ACTIVITY: Every line below that has "Toggle" in it should be copied.

DATA UNDER STUDY:
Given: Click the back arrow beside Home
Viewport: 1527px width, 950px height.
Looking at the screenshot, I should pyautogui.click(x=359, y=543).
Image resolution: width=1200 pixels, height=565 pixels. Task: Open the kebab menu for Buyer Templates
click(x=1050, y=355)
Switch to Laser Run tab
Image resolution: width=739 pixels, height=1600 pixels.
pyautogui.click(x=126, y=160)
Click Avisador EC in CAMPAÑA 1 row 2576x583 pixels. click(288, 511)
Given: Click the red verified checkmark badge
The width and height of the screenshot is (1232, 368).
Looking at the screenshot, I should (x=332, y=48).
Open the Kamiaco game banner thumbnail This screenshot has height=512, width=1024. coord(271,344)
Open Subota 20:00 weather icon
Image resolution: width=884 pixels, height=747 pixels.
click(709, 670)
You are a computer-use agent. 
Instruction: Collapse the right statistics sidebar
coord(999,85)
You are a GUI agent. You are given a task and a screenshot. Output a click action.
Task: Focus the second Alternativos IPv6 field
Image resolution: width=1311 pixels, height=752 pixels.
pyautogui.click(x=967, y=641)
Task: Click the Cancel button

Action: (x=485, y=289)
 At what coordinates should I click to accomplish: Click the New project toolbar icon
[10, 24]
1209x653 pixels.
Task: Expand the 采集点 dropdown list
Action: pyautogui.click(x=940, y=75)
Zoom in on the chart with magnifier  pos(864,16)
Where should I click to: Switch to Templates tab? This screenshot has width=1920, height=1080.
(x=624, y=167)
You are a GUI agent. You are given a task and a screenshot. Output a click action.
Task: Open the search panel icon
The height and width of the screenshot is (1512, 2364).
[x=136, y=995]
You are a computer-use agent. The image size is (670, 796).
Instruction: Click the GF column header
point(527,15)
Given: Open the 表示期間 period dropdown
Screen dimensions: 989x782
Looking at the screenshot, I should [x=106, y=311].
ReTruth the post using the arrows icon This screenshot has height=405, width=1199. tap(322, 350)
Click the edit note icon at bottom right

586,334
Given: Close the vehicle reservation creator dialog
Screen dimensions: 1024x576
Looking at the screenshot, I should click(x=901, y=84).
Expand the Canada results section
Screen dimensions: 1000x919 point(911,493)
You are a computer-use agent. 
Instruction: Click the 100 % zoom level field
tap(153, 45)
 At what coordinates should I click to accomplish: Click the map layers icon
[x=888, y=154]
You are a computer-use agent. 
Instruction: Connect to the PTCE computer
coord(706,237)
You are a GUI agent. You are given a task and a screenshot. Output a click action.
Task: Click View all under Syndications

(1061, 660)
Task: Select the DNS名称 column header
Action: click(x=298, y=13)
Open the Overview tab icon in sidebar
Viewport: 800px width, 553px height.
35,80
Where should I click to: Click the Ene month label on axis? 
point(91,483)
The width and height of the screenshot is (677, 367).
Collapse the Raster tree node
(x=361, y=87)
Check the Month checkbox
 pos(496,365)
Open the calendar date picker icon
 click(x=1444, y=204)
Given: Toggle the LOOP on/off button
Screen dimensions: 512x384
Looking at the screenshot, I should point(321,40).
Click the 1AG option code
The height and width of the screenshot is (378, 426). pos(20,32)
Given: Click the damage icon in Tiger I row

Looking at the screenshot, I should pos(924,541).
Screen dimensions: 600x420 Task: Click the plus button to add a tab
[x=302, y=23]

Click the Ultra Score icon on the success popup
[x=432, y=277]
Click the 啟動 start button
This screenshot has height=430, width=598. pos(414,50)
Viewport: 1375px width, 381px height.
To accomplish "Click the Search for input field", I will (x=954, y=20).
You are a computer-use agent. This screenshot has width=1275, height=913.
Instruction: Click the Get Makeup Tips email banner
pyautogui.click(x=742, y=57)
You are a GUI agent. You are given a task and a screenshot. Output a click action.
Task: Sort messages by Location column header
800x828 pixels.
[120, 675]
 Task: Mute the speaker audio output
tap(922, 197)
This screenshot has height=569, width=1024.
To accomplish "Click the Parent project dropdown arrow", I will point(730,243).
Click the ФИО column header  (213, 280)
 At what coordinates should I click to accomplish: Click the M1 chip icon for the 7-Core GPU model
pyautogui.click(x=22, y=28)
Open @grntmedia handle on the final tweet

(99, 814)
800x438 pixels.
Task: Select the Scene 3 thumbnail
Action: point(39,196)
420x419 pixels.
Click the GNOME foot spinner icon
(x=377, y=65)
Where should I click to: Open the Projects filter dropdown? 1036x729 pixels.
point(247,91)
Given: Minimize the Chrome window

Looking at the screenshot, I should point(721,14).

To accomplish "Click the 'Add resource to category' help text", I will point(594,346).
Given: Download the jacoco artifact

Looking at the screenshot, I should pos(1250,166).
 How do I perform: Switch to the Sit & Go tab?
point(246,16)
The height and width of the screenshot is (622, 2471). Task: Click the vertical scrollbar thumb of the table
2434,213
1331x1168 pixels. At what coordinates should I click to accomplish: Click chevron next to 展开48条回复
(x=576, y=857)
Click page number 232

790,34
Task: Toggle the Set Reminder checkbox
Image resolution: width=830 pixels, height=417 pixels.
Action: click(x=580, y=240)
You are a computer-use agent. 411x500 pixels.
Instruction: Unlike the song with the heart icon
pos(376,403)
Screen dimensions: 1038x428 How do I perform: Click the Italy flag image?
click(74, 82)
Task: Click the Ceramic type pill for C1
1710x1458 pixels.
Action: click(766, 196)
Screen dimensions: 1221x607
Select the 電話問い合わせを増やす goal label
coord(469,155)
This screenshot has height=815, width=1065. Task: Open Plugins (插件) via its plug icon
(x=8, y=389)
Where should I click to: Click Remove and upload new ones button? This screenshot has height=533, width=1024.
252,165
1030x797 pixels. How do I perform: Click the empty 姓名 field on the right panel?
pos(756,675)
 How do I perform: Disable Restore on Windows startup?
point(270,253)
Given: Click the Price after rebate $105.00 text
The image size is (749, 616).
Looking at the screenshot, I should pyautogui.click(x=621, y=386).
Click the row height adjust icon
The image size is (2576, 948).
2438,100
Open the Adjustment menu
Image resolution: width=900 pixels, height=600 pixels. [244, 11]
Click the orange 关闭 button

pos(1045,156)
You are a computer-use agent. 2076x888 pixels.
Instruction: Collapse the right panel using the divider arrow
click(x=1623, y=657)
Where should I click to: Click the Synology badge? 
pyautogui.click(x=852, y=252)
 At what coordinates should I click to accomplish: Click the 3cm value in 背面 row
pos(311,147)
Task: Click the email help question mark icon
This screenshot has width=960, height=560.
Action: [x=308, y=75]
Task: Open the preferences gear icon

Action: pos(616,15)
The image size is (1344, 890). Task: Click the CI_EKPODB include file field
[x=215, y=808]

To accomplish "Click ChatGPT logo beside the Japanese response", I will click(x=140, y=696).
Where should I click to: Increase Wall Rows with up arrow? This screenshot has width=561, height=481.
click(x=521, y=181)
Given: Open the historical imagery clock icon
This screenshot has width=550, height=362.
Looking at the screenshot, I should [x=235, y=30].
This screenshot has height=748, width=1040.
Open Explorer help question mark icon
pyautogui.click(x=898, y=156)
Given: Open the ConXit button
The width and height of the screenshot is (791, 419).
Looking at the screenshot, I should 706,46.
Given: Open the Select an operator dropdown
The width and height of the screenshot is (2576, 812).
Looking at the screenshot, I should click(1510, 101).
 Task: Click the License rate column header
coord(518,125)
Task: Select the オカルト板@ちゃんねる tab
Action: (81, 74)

RESULT:
Given: Toggle the LOOP on/off button
Task: Toggle the Set Reminder checkbox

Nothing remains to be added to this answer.